• RECORDS FOR THE TASK:
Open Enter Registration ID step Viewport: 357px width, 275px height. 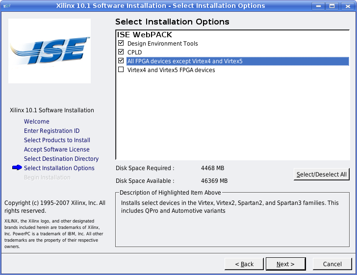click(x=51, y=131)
* * *
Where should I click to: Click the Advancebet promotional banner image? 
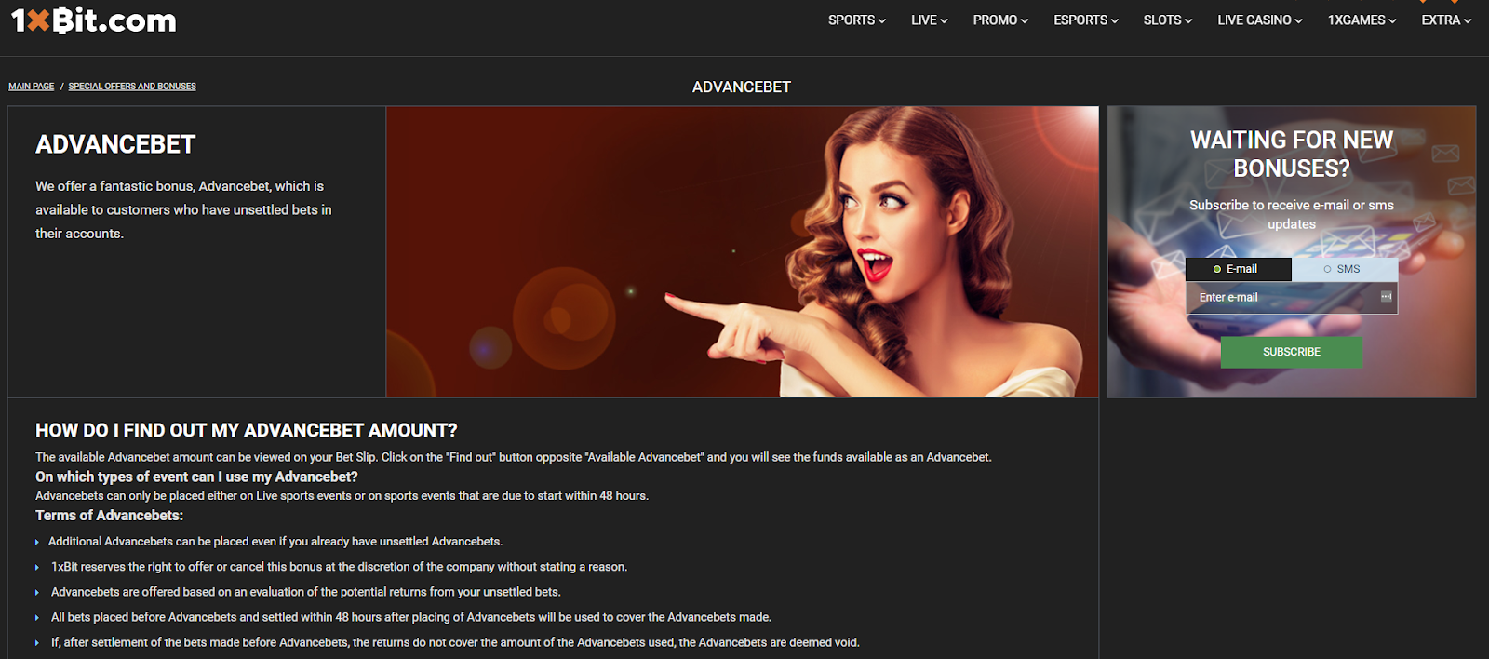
---
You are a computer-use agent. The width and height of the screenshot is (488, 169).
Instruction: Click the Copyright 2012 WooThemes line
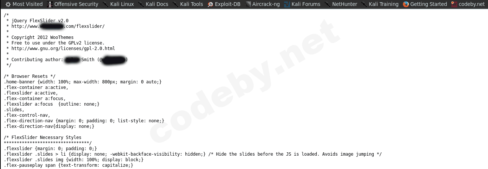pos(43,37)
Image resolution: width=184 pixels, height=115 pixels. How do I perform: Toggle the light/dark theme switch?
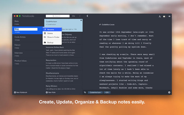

• REQUIRED ACTION:
For this exercise, return exactly the lines above from the line with "Instruction: Click the" through the line with "Image resolution: width=184", both included. Do not copy the pictures.

• RESULT FOR THIS EXERCISE:
Instruction: Click the Copyright 2012 WooThemes line
pos(43,37)
Image resolution: width=184 pixels, height=115 pixels. How do I perform: Toggle the light/dark theme switch?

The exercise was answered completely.